Architect in Arcade redevelopment using innovative building material

Arcade architect and designer uses new methods, materials

The Dayton architectural firm Moda4 Design may be best known locally for working on the downtown Arcade redevelopment. But Moda4’s principals say they are doing a lot more than that.

Moda4 is beginning to pursue modular building methods, such as using storage containers and other innovative building materials to quickly expand, adapt and re-use older buildings.

And the company has done it first with its own office space at 23 Wayne Ave., placing support beams and a pair of connecting containers to link second-floor work spaces that had been separated.

The containers do not block a lower entrance to a parking garage within the building, and installing them took only six hours or so. Otherwise, a project like this could have taken months with more traditional methods.

Other Dayton clients are catching on. Jason Sheets, Moda4 owner and founder, said other local companies are embracing the same construction methods, although Sheets says he can’t name those customers yet.

”It’s a cool execution,” Sheets said. “But really, it was more about constructability and operations.”

“It’s also good for the city,” said Jamie Beth Loukinas, marketing director for Moda4. “Any time these old historic buildings get modernized, you’re giving them another 100 years or so. So it’s very good for Dayton.”

Why use storage containers in construction? Because it’s fast, relatively inexpensive and it works, Sheets said.

“When people are calling us, they know that we do more with less,” he said. “Budgets are usually tight. But they (clients) still want a very progressive, modern and thoughtful space. Whether that’s good or bad — the glass is half-full — we are in those situations a lot.”

He added: “Our team has gotten very good at stretching everyone’s dollar.”

A modular approach may help some localities address what in some areas has been a dramatic lack of affordable housing, Loukinas believes.

“A lot of people believe this is a really great trend,” she said. “It’s creative.”

The approach with work on the Arcade is different, however. Getting large shipping containers physically into the Arcade — never mind maneuvering them through the Arcade’s tight spaces — would be challenging, if not impossible, Sheets said.

“Instead, we ended up doing a very low-tech version of this, with off-the-shelf lumber parts to create systematic and incremental pods that can be adjusted, per the tenant needs,” he said.

The lead developer on that historic project, Baltimore’s Cross Street Partners, doesn’t typically look immediately for areas or aspects to cut when budgets are tight, Sheet said. Instead, Cross Street will explore new funding sources, which Sheets finds refreshing.
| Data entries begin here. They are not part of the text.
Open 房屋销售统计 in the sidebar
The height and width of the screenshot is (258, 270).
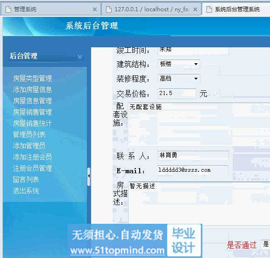[32, 124]
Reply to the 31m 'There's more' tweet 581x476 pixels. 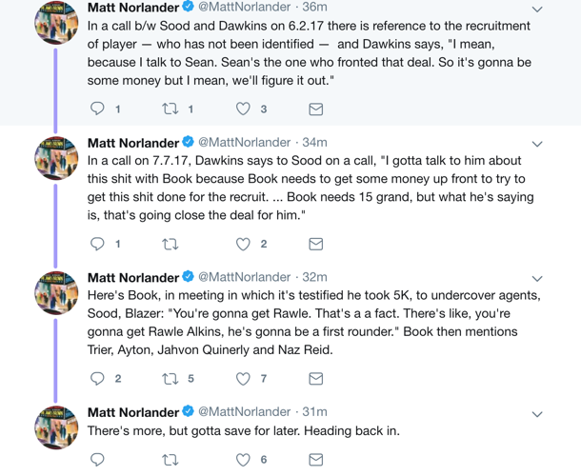coord(97,460)
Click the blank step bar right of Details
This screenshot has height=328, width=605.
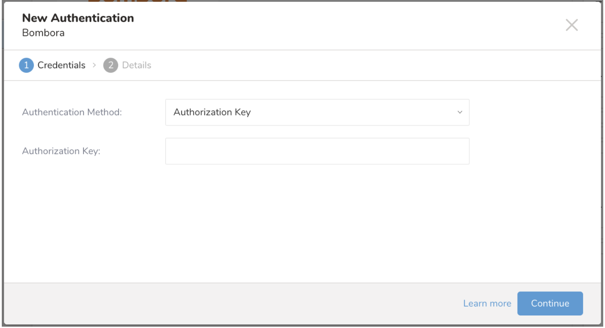click(x=357, y=65)
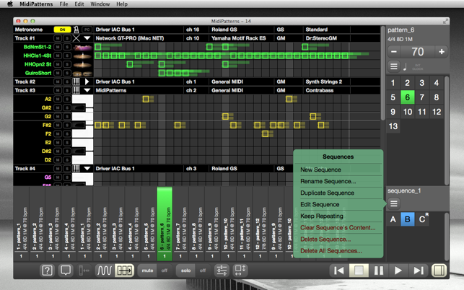Open the help question mark icon
The height and width of the screenshot is (290, 464).
[x=47, y=271]
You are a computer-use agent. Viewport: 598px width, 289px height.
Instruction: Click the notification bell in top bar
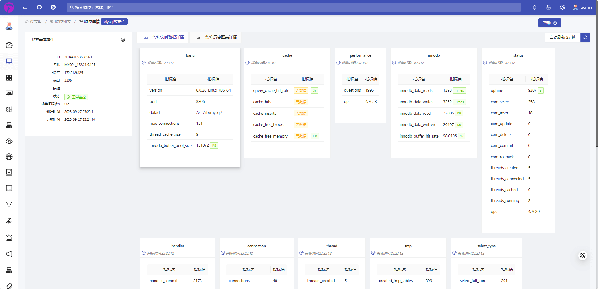(535, 7)
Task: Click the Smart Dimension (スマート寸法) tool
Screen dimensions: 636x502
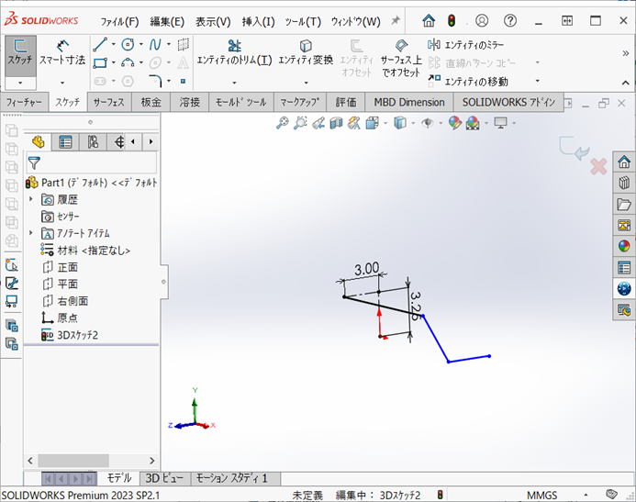Action: click(61, 51)
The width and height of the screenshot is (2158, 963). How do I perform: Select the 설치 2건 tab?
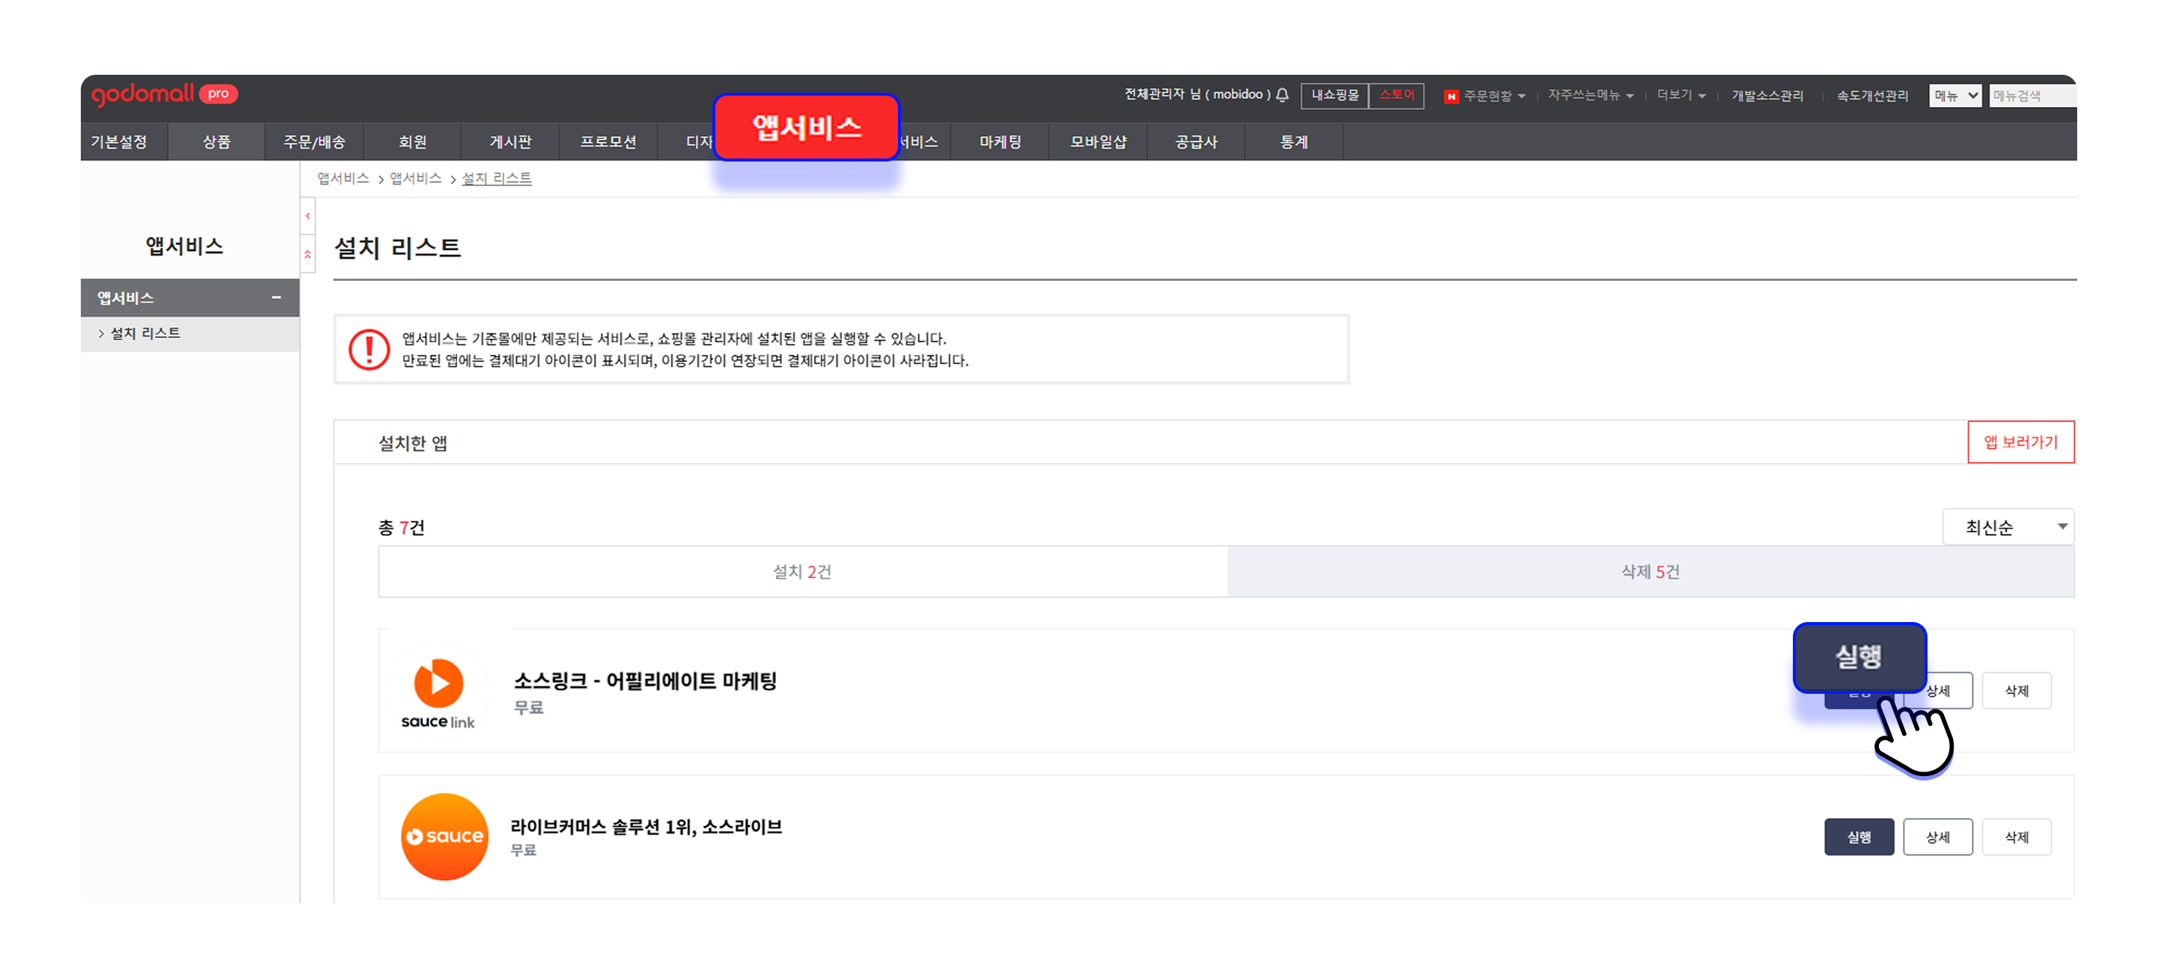click(802, 571)
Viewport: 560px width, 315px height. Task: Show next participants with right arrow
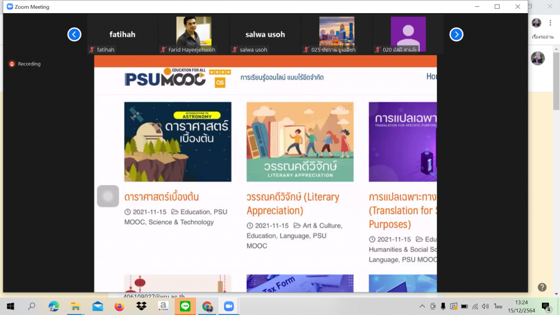[456, 34]
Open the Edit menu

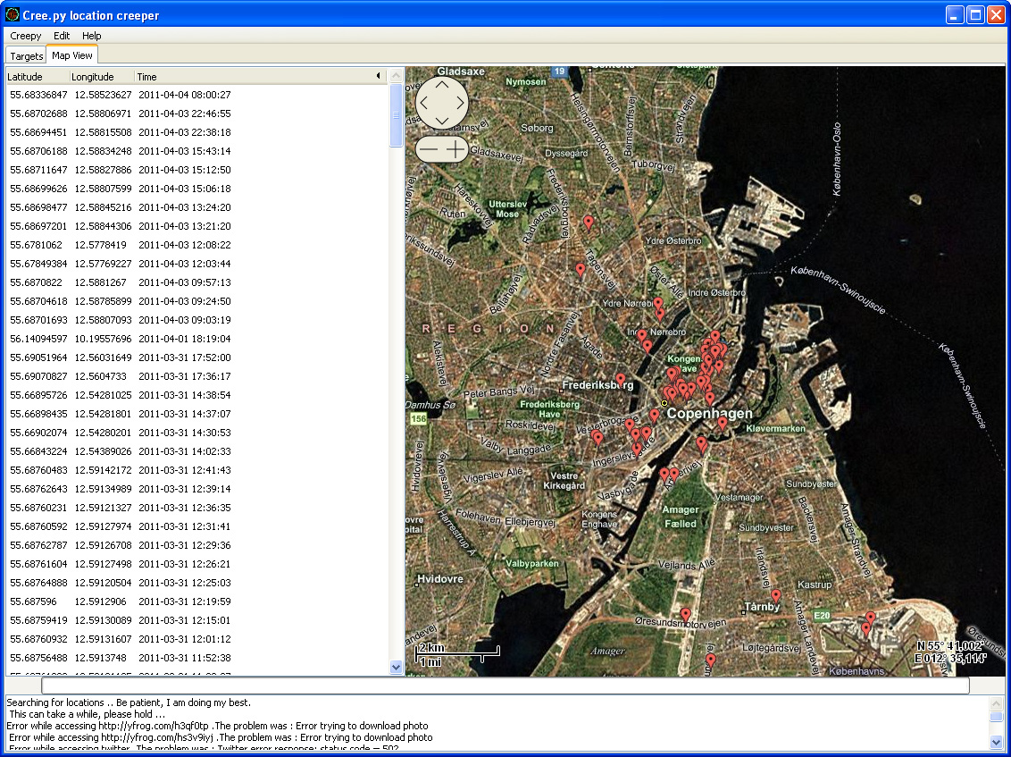click(x=62, y=36)
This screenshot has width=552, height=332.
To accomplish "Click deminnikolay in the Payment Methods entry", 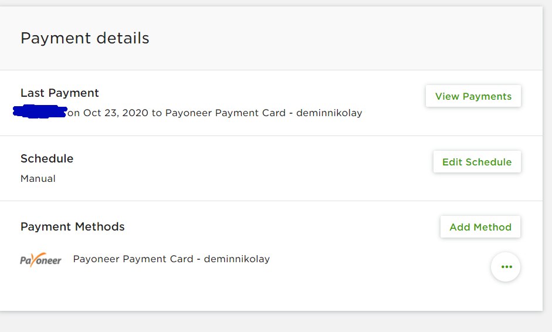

“It has been a long time, but projects like this don’t happen overnight,” Sheets said. “The developers are working tirelessly to get across the finish line.”

At the Arcade, Moda4 is responsible for design work on the commercial, retail and office space aspects of a very complicated project, one that connects eight or so buildings. Sandvick Architects, the Cleveland architect involved in the project, is focused on housing and historic preservation in the Arcade.

Moda4’s work goes well beyond the Arcade. The business is also working on the recently announced Avant Garde building in the 600 block of Third Street (the old Lotz Paper), home (or soon to be home) to Tangram Flex, JJR Solutions, Business Furniture and future restaurant and new business spaces.

The company has projects across the nation. Its portfolio includes the Goodwill Easter Seals Miami Valley campus, the Steam Plant, the Mills Morgan Tower in Beavercreek, Fuyao Glass America’s Taste of the World restaurant and many more.